I cannot really help with VACF command because i haven’t used it.
I usually produce velocity vectors using Lammps and do post-processing with those velocity vectors using Matlab because it helps me to do more careful signal processing with some details. If your system is well-equilibrated and produce good velocity vectors, then you can try doing the postprocessing without using VACF command.
Is fix ave/time definitely returning the output you want? At the moment, fix ave/time is going to give you an output on every 1000th timestep, where the value returned is an average over the previous 100 values of the VACF at 10 timestep intervals. You are smoothing out some of the time dependence. It would be more typical to just sample this every timestep.
Thanks,
Niall
Niall Jackson
PhD Student, Bresme Group (Computational Chemical Physics Section)
Department of Chemistry, Imperial College London
Thanks for you reply. Actually I have tried to vary the number of time steps to take from 1,10,100 and 1000 but didnt get better and dont know where things went wrong.
I have attached how the PDOS(Fist figure) and the correlated (Second figure)data looks like taken by setting " ave/time 1 1 1 c_10[4] ".
That VACF looks very noisy - how many atoms are in the group sub2?
I should point out that compute VACF isn’t doing every possible correlation. For each atom, it correlates the velocity on the current timestep with v(0), the velocity at the start of the run. This means that your statistics in <v(0)v(1)>, for example, don’t increase with the length of the simulation.
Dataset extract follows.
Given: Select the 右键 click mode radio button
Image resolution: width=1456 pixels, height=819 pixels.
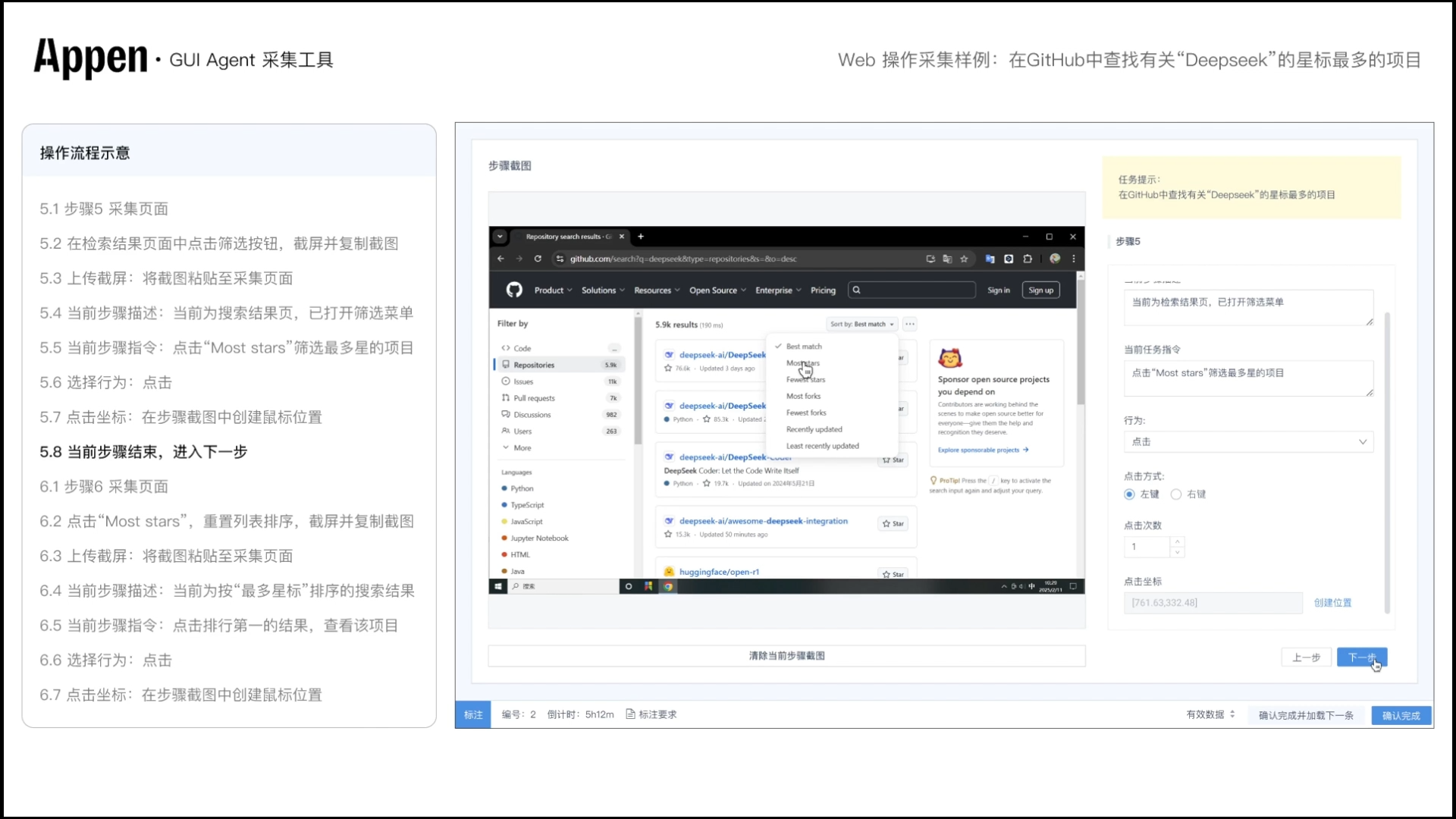Looking at the screenshot, I should [x=1176, y=494].
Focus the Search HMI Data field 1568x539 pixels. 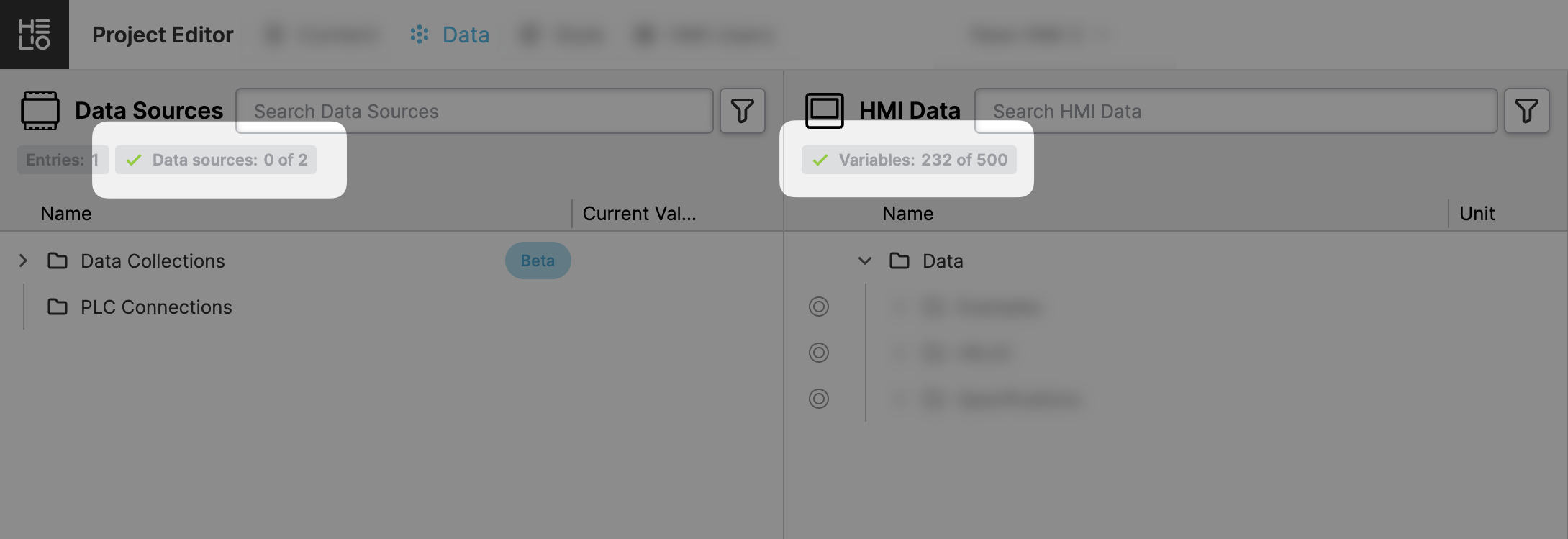tap(1236, 111)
It works well if you have a large number of atoms in the group, though.
if somebody here has interest in a C++ programming project, there is a
way to simplify the whole process and take out some of the arbitrary
choices, by assembling the spectral densities directly in fourier
space. the downside is increased use of RAM for the intermediately
accumulated vector data. it would work not only for individual
velocities, but also on per-molecule/chunk dipole moments or the total
dipole moment of the system (that is how it was originally conceived
in combination with ab initio MD simulations).
the functionality is currently available in VMD and could be used in
principle with existing LAMMPS trajectory dumps, either by using
coordinates and reading partial charges from the data file, or the
atomic velocities if they are included, however, the space
requirements in the latter case for a decent resolution from classical
MD are huge, so that a direct integration into LAMMPS would be
desirable. even in the former case, it might be desirable to compute
the total dipole in every step and write it out to a particular file
and then read that file into VMD as a long list of vectors and then
compute the spectral density. please note that this plugin is
basically a standalone program (there is a fortran version of it
bundled with CPMD) and does not use any VMD internal features.
i've been considering repeatedly to port this over, but this is really
a perfect project for somebody to learn about integrating code into
LAMMPS. i'd be willing to provide assistance for as long as doesn't
become more work than doing it myself.